Aim of the exercise | Each line at or after the one containing "Given: Open the" should be transcribed exactly, up to and including the final line of the data.

*** Block opens ***

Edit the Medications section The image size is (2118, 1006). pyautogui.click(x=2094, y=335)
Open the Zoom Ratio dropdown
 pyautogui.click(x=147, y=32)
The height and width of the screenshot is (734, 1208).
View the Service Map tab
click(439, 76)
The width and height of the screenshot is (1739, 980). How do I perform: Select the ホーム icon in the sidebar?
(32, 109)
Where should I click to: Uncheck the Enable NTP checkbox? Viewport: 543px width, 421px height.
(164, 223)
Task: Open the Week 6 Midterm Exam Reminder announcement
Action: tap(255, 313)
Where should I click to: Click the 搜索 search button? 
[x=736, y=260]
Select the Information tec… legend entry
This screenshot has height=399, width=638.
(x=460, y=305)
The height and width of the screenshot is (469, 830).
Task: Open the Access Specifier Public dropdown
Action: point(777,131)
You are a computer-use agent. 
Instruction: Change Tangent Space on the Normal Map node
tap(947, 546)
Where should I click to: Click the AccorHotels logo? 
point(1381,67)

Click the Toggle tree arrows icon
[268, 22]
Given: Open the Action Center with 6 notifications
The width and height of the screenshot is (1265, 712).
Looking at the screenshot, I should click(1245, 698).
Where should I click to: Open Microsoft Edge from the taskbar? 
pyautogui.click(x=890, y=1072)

*** Block closes ***

Exercise response |
Given: Open the Action Center with 6 notifications
The width and height of the screenshot is (1265, 712).
Looking at the screenshot, I should click(1245, 698).
Where should I click to: Open Microsoft Edge from the taskbar? 
pyautogui.click(x=890, y=1072)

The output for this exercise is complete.